Retype, without changes or pictures, only the lines that begin at the one containing "Task: Click the" and end at the last line of the records that follow.

[Screenshot grounding data]

'''

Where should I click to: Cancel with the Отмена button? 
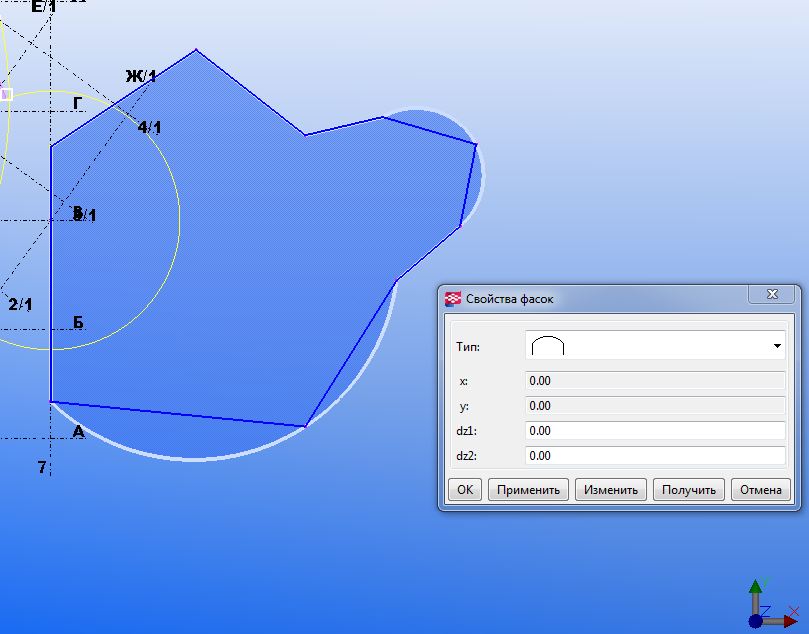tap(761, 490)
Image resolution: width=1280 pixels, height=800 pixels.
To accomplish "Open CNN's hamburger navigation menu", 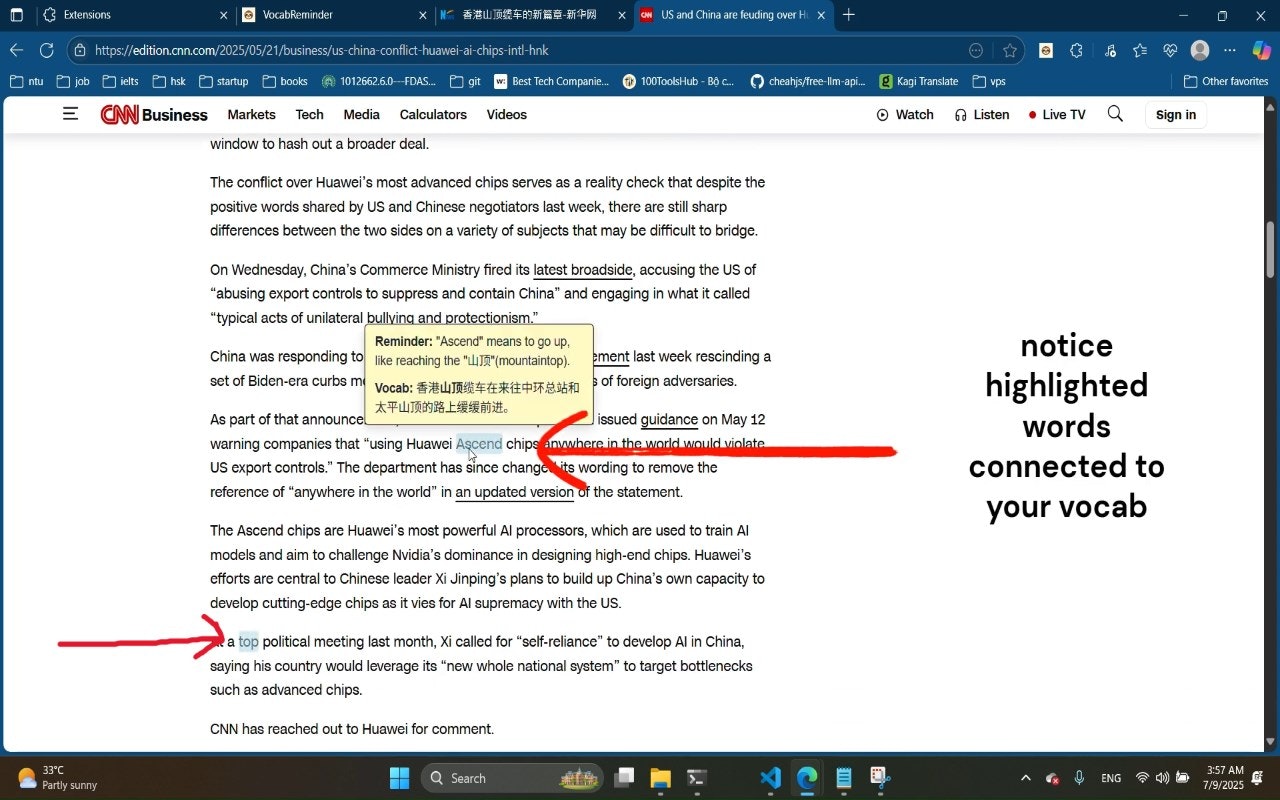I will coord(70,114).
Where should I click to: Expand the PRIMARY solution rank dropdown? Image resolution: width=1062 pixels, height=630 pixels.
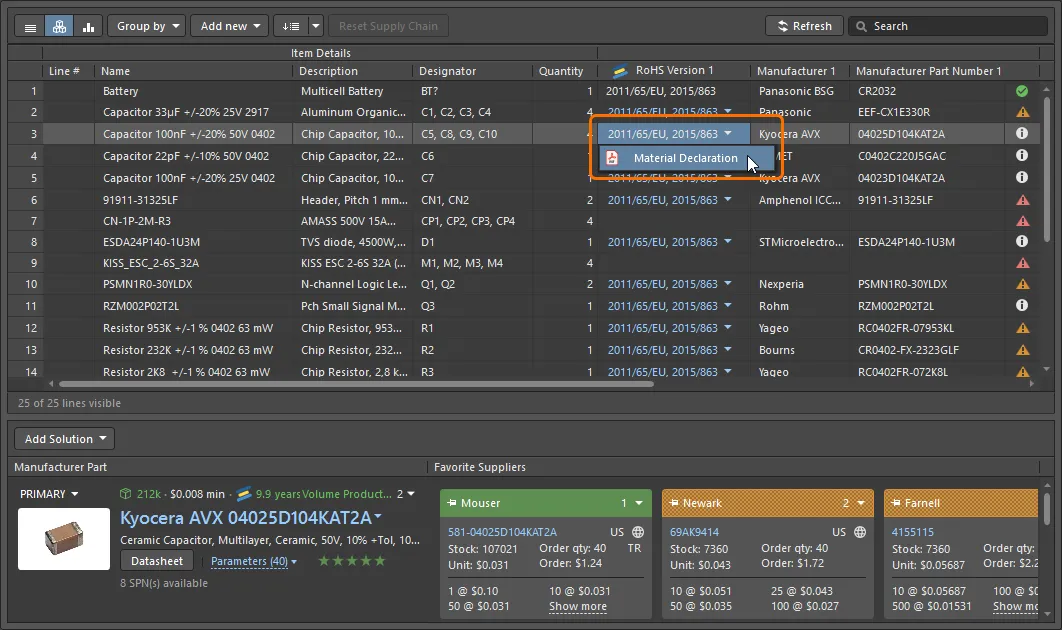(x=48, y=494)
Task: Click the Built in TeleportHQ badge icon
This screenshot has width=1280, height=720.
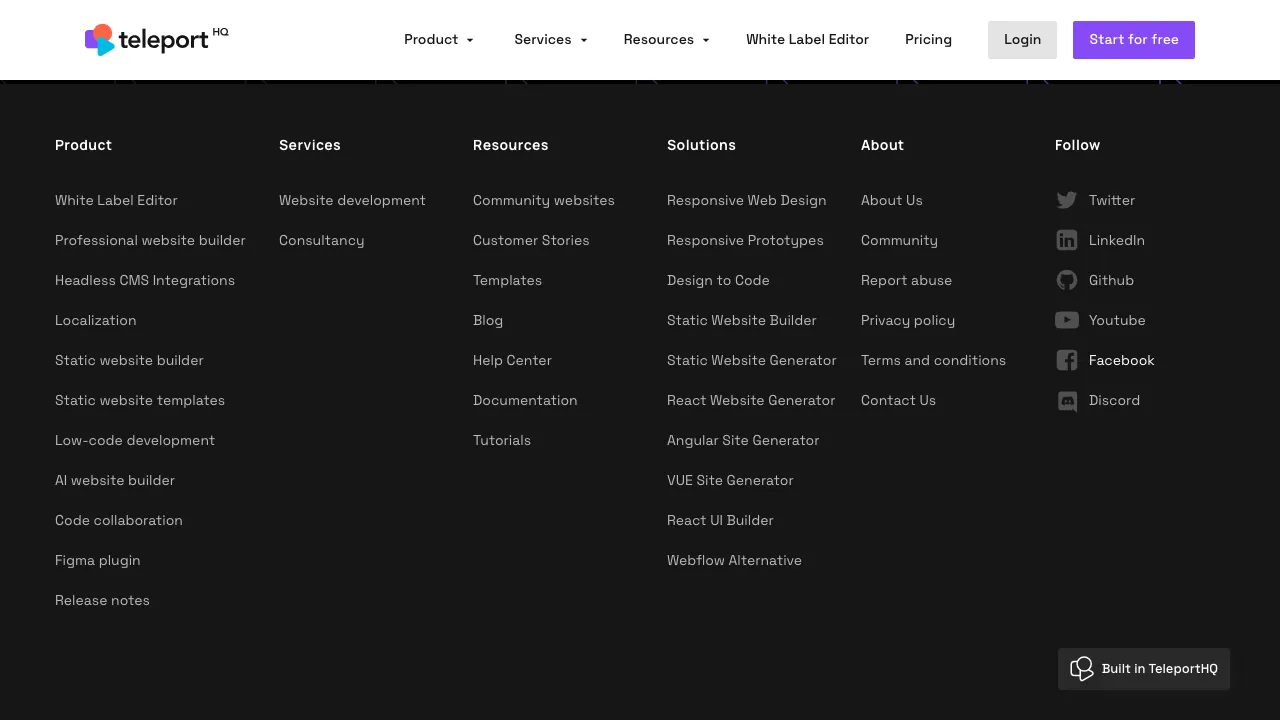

'''

- [Answer below]
Task: Click the Built in TeleportHQ badge icon
This screenshot has width=1280, height=720.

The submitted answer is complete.